**Provided passage**:
____________

Introduction and Background
The main aim of this report is to evaluate the concept of Public Private Partnership in Australian context by examining the national Policy framework. PPP is increasingly used in both developing countries and in developed countries as it provides a number of advantages. The purpose of public private partnership is to improve the competitiveness and effectiveness of the public services (Liu et al. 2014). It is a contract of long term between a private party or organization and a government agency. In a PPP contract, the private party entails the finance, design, construction and maintenance. The PPP model is well established for construction, economic and social infrastructure projects (Delmon 2017). The public private partnership is mainly operated and funded through partnership of government and private business venture.
The public private partnership originated because of the increasing pressure of changing the general model of public procurement. The government sought to encourage the private investment in different infrastructure project (Hwang, Zhao and Gay 2013). This idea of private provision of infrastructure represents an accurate way of implementation of an infrastructure project. Most of the public private partnerships are negotiated individually according to the requirements of the project. PPP gradually evolved in most of the developed countries. Over the last two decades, more that 1400 PPP deals were executed in European Union. However, there are certain issues associated with PPP projects, which are needed to be evaluated as well. A well known problem associated with a PPP projects is that majority of the financial risk has to be incurred by the private partner (De Schepper, Haezendonck and Dooms 2015). It has also been observed that in certain cases, the financial schemes that are proposed in a public private partnership projects are way inferior that the standard model of public procurement (Chou and Pramudawardhani 2015). One of the sub classes of public private partnership is product development partnership that mainly focuses on the pharmaceutical product development. The different concepts of PPP are elaborated in the following paragraphs.
1. Public Private Partnership
Public Private Partnership is a contractual agreement that is signed between public or government agency and private agency. The main idea behind engaging into a public private partnership is to leverage additional financial resources and expertise. APP assumes mutual benefit for both the parties engaged in a contract (Roehrich, Lewis and George 2014). Thus this type of partnership provides greater efficiencies and enhanced outcome of the project in which it is implemented. The PPP agreement between a public agency or government and a private agency generally facilitates greater participation by the private entity. Since PPP arrangement involves a number of aspects of project implementation such as funding, finance, planning and design, the whole partnership or agreement might become complex for large projects. However, this type of arrangements is associated with a number of risks which in most of the times are transferred from the public agency to the private firms (Engel, Fischer and Galetovic 2013). This in turn improves the operational efficiencies in a project and ensures that the project is completed within a set schedule. Thus in PPP, a greater participation from the private agency is anticipated.

____________

Saved data entries:
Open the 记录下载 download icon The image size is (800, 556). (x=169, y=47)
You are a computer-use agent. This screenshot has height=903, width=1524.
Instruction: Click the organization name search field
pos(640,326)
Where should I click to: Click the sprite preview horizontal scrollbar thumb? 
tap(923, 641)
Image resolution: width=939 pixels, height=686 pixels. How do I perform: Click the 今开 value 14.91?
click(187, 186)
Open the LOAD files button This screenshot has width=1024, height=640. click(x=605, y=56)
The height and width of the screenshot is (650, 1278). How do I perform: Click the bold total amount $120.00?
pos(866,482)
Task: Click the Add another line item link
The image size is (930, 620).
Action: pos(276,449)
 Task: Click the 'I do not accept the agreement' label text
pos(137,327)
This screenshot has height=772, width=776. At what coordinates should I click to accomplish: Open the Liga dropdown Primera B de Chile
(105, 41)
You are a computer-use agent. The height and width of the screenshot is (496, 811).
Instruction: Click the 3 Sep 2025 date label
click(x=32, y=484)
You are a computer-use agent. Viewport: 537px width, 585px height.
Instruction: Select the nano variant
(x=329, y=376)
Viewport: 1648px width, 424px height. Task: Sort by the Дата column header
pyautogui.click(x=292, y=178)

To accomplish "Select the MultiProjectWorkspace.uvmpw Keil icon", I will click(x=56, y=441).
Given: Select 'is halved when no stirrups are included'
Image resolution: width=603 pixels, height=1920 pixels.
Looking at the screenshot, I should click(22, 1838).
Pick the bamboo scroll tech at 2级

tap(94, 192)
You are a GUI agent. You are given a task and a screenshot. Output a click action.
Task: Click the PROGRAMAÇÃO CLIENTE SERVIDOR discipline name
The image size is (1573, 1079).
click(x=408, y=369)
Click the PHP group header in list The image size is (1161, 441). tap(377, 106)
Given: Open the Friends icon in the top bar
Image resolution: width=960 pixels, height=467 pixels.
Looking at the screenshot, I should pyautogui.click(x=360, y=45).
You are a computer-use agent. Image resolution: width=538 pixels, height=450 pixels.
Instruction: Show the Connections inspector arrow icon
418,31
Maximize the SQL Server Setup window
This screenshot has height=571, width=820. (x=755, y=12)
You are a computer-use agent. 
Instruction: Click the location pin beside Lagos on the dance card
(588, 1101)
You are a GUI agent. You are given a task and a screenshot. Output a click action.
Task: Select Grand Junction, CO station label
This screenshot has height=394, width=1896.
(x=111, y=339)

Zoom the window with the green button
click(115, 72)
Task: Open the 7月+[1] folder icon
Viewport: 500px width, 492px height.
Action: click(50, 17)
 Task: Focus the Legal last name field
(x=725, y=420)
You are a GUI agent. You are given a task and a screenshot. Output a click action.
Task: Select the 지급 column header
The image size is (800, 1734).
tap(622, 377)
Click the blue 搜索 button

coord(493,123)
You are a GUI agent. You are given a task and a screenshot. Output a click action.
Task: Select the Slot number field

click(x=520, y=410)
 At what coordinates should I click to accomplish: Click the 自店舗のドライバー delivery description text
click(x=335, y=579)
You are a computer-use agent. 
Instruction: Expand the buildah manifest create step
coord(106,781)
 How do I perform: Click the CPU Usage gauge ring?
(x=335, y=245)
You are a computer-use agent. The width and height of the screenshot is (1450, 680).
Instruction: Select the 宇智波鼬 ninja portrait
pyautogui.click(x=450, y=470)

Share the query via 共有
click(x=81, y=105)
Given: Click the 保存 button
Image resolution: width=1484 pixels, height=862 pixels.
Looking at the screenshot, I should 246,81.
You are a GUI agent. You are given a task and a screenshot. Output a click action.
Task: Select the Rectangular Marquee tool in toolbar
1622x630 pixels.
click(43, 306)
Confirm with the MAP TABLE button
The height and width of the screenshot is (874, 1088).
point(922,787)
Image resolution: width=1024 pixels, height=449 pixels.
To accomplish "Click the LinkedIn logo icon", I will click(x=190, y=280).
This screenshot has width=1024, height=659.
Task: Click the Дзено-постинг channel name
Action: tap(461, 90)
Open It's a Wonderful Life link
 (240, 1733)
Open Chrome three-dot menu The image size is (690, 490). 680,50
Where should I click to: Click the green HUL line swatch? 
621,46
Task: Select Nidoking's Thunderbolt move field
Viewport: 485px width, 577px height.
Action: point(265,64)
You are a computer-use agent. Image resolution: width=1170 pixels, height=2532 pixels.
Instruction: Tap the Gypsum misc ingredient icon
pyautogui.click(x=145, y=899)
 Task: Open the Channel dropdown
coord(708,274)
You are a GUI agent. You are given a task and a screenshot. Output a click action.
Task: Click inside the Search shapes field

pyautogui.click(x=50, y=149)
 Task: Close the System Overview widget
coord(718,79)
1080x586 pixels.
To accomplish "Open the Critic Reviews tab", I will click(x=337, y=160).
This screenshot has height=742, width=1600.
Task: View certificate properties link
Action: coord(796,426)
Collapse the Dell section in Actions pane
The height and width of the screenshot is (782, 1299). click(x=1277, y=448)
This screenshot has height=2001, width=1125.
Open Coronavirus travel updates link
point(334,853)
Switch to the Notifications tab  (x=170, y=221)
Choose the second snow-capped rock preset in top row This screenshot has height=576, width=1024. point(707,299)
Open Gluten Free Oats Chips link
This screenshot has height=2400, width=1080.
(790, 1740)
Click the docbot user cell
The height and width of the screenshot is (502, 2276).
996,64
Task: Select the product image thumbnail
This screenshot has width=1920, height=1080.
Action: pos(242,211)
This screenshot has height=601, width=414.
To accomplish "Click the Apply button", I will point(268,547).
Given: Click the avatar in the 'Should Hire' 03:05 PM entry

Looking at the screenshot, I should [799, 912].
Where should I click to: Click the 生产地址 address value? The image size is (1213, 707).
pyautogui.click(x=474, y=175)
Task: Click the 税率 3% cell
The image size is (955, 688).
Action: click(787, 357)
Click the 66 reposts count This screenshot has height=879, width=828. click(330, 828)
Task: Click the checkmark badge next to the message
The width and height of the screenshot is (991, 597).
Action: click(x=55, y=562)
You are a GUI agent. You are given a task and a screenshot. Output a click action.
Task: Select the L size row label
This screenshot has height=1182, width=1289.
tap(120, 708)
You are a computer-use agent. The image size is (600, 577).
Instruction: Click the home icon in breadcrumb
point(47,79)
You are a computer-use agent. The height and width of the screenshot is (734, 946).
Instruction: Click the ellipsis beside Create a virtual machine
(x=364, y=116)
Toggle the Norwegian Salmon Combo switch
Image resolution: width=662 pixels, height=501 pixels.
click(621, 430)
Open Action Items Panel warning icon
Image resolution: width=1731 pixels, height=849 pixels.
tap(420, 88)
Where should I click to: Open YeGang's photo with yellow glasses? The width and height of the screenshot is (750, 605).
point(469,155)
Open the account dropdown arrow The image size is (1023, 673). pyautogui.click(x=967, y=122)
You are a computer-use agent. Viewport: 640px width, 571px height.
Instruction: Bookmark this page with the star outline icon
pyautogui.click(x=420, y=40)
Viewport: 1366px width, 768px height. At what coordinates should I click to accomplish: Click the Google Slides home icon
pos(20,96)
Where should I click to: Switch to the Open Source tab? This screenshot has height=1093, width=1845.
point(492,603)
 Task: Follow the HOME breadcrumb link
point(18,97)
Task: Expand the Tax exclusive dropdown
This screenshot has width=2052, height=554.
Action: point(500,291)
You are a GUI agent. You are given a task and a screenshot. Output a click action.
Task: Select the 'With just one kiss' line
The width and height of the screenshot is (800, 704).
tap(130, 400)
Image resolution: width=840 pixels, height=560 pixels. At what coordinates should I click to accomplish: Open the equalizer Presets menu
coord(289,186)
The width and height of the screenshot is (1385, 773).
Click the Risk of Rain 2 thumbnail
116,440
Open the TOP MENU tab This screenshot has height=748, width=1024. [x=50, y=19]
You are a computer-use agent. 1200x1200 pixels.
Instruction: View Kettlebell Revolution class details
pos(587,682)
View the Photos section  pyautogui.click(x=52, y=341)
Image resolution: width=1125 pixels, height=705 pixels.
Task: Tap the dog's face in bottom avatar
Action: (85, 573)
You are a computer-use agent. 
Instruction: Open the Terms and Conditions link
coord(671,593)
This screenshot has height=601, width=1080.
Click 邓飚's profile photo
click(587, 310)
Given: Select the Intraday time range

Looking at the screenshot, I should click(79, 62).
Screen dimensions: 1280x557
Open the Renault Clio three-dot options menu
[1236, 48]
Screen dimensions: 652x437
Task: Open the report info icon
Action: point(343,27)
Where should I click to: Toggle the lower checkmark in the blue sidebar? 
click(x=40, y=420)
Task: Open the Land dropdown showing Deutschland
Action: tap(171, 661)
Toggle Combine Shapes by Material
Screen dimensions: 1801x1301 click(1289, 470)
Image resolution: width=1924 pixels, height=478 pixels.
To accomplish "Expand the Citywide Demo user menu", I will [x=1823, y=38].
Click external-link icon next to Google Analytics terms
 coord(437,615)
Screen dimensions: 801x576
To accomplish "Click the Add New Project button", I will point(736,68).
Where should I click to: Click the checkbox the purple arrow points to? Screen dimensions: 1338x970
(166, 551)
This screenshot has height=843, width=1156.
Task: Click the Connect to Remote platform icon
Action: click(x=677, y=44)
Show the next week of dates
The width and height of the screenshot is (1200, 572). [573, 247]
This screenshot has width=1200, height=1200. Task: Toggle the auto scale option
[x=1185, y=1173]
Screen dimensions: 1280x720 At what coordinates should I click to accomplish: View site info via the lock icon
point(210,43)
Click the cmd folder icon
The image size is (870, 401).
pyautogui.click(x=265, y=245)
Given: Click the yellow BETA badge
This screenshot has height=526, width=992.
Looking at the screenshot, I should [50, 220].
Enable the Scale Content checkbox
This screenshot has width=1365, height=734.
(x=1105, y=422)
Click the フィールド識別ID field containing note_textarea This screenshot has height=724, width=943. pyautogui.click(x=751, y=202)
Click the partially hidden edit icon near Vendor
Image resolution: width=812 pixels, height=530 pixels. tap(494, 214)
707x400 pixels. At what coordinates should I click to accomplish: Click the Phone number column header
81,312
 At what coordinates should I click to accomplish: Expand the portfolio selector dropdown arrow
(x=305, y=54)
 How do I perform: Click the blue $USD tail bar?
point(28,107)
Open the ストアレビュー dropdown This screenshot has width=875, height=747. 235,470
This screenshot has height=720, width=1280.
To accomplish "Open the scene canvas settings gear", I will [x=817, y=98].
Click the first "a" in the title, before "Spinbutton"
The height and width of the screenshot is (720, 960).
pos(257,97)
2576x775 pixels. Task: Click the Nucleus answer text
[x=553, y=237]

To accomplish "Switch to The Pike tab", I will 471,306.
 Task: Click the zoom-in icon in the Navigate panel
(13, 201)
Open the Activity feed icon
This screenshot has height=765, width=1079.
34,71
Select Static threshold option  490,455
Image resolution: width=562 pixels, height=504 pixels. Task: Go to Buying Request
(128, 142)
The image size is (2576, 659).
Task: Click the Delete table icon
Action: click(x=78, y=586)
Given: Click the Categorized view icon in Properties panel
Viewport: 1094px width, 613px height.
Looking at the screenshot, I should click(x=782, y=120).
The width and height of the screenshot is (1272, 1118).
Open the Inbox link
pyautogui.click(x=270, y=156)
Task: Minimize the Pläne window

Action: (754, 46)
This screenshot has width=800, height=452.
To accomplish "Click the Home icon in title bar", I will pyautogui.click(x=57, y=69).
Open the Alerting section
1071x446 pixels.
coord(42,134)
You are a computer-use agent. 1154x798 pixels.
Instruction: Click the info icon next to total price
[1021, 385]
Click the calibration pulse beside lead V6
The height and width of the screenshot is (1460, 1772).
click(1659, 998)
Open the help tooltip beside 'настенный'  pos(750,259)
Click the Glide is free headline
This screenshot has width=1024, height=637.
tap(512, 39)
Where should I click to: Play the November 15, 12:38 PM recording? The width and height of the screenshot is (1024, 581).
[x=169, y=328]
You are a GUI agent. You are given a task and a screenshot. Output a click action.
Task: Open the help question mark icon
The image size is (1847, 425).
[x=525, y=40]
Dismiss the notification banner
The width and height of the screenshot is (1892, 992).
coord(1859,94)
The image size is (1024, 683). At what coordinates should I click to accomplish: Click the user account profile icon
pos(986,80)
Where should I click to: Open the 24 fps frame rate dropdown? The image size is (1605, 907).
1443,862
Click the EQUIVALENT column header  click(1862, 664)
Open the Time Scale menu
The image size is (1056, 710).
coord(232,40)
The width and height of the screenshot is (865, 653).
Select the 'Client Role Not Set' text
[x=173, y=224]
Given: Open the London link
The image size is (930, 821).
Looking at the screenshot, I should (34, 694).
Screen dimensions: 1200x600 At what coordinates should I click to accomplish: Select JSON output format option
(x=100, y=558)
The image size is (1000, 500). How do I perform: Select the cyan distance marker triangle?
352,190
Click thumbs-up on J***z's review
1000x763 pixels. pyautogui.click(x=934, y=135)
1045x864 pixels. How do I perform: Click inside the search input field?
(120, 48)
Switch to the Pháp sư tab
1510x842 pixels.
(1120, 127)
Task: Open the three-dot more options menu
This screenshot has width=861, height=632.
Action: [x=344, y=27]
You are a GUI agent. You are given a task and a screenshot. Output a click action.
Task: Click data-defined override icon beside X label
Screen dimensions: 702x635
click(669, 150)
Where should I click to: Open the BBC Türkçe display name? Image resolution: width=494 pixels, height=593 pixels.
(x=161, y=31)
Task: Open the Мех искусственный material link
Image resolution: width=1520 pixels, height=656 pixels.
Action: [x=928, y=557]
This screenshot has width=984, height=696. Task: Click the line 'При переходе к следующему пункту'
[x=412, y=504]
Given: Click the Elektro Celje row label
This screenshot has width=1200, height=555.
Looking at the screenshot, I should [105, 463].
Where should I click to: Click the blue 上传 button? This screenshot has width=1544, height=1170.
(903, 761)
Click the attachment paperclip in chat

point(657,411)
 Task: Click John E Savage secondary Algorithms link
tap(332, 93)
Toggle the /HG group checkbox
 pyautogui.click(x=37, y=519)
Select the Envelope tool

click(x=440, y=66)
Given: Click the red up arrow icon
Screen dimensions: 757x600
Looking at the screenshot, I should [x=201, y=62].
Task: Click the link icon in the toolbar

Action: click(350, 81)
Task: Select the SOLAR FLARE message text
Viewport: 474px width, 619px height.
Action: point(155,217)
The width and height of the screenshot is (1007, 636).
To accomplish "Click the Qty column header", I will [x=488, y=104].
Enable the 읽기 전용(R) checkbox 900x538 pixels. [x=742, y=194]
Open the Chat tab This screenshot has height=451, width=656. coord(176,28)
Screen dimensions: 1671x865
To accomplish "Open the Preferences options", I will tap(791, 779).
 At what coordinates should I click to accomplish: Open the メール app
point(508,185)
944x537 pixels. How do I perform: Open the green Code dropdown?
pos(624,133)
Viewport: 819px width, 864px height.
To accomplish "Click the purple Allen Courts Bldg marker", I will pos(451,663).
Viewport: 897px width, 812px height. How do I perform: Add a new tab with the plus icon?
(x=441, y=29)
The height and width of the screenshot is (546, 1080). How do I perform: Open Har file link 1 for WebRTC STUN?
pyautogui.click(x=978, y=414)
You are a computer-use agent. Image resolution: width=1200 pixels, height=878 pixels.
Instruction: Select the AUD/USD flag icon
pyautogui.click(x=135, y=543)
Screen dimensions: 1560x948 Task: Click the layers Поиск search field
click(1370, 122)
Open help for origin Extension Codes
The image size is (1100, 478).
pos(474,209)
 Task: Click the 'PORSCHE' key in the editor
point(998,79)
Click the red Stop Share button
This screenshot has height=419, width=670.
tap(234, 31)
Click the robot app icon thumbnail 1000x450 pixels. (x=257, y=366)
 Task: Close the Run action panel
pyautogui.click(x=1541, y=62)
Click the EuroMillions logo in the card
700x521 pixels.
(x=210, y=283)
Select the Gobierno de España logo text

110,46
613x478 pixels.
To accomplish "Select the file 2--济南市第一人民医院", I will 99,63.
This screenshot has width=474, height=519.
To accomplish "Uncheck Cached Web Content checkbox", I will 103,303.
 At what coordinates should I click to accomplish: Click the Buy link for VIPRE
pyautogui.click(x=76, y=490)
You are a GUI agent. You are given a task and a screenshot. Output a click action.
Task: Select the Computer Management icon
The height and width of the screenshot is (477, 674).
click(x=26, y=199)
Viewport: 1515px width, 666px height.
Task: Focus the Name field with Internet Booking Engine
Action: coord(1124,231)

____________

Continue the report on public private partnerships in Australia from the point where it stops.

**Output of the task**:
There are a number of public private partnership, out of which the infrastructure PPP one of the widely used Public Private Partnership. The infrastructure PPP is increasingly used by the government sector due to the increased efficiency of project delivery, operations and management (Cruz and Marques 2013). In its basic form, an infrastructure PPP deals with contracting out of specific operations in which the private firms are generally held accountable. PPP is considered when there is a lack of government funding. In PPP project certain explicit and implicit liabilities are imposed on the government. Therefore, a project can be implemented as a PPP project only if there is a gain of efficiency from project delivery along with operations and management (Iossa and Martimort 2015). For infrastructure projects, government prefers PPP as it offers an off budget mechanism for infrastructural development. This is because PPP has an ability of enhancing the supply of the infrastructure services that are needed. Furthermore, this type of partnership may not require any immediate investment.
There are certain differences between PPP project and a traditional project. The PPP projects considerably differ from the convectional construction or infrastructure projects in terms of development of the project, implementation of the project and its management (Roumboutsos and Pantelias 2015). Another significant difference between construction contract and a PPP contract is that the tenure of a PPP contract is much longer than the construction contract. Therefore, not every project can be implemented with PPP. Furthermore, a standard PP project may be more costly than the other projects unless the additional cost cannot be set through efficiency gains. These are certain major limitations associated with a public private partnership project.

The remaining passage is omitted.